▸ **Activity**
Reproduce each record verbatim, images excluded.

(Provided data begins)

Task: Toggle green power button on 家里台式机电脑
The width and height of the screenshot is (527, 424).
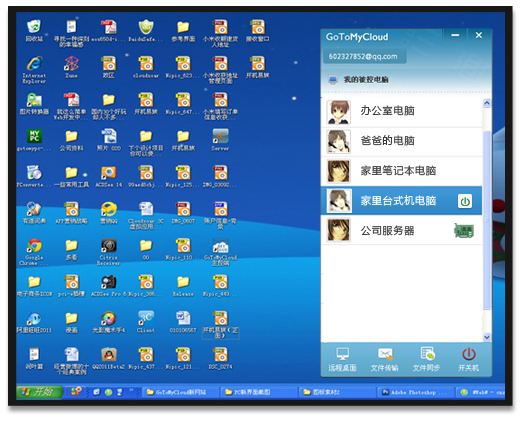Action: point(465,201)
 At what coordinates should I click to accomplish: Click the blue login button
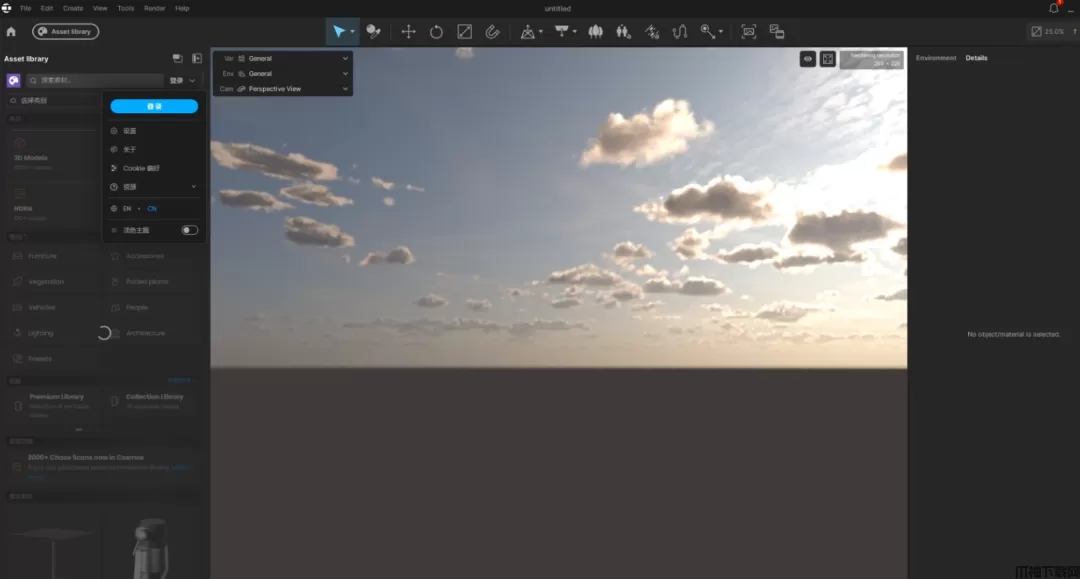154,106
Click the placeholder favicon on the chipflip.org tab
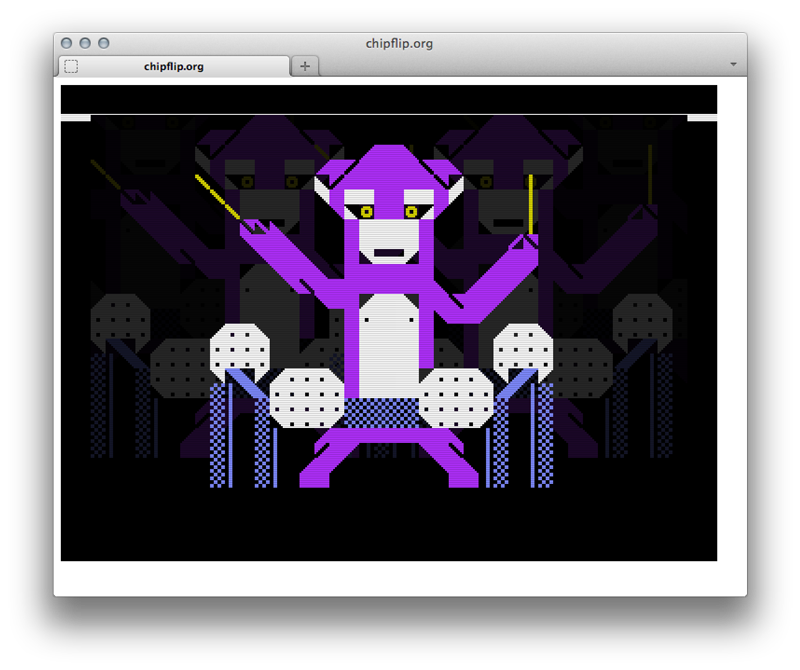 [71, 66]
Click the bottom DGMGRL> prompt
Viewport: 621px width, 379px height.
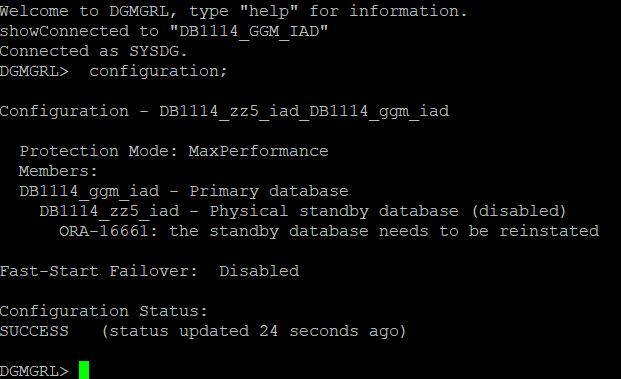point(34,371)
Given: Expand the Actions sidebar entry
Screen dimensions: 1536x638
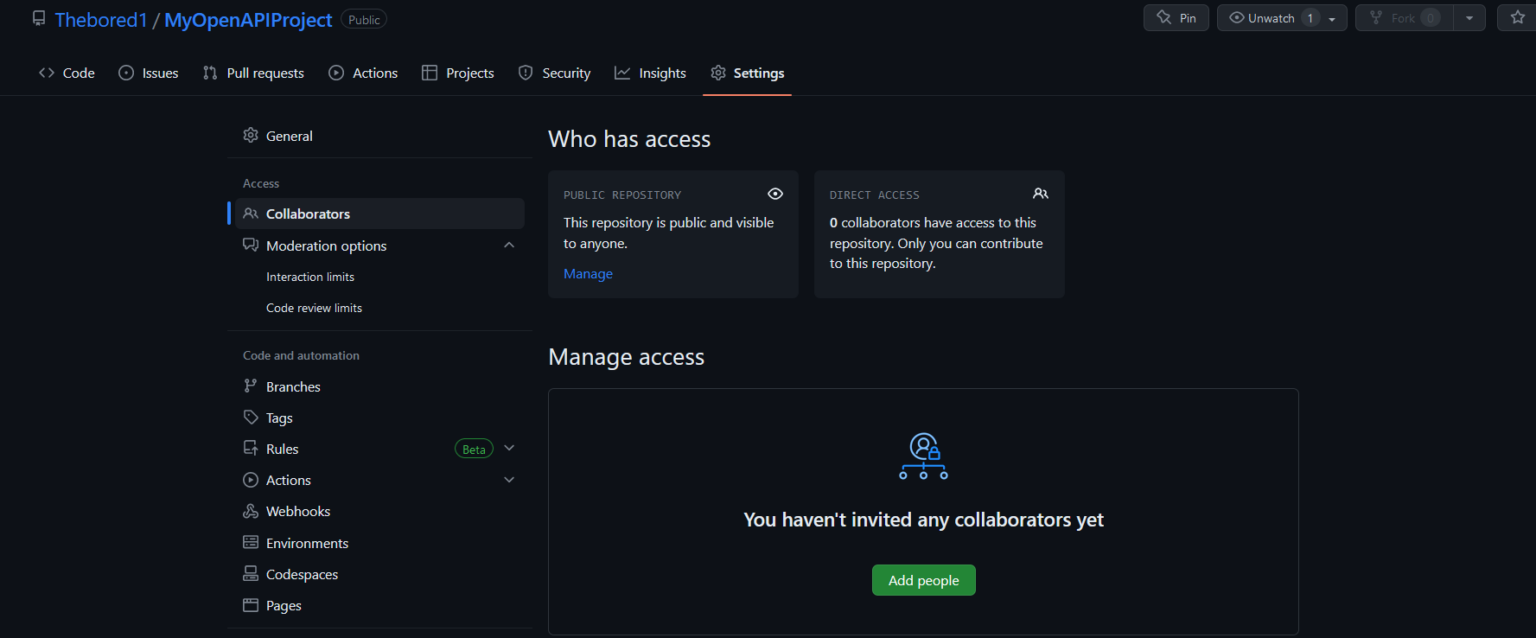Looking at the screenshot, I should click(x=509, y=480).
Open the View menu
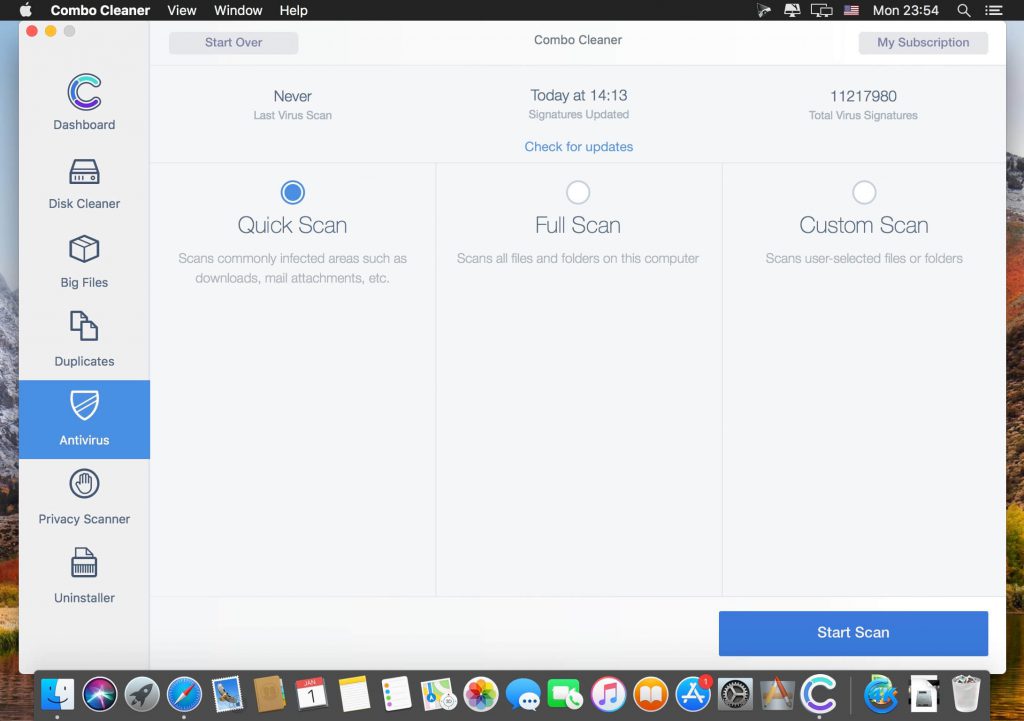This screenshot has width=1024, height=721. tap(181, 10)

(Provided data ends)

▸ **Completed task**
Task: Toggle green power button on 家里台式机电脑
The width and height of the screenshot is (527, 424).
Action: point(465,201)
 At what coordinates should I click to accomplish: Click the blue login button
154,106
Click the placeholder favicon on the chipflip.org tab
 [71, 66]
Click the bottom DGMGRL> prompt
Viewport: 621px width, 379px height.
point(34,371)
Given: Expand the Actions sidebar entry
Screen dimensions: 1536x638
Looking at the screenshot, I should click(x=509, y=480).
Open the View menu
This screenshot has width=1024, height=721. tap(181, 10)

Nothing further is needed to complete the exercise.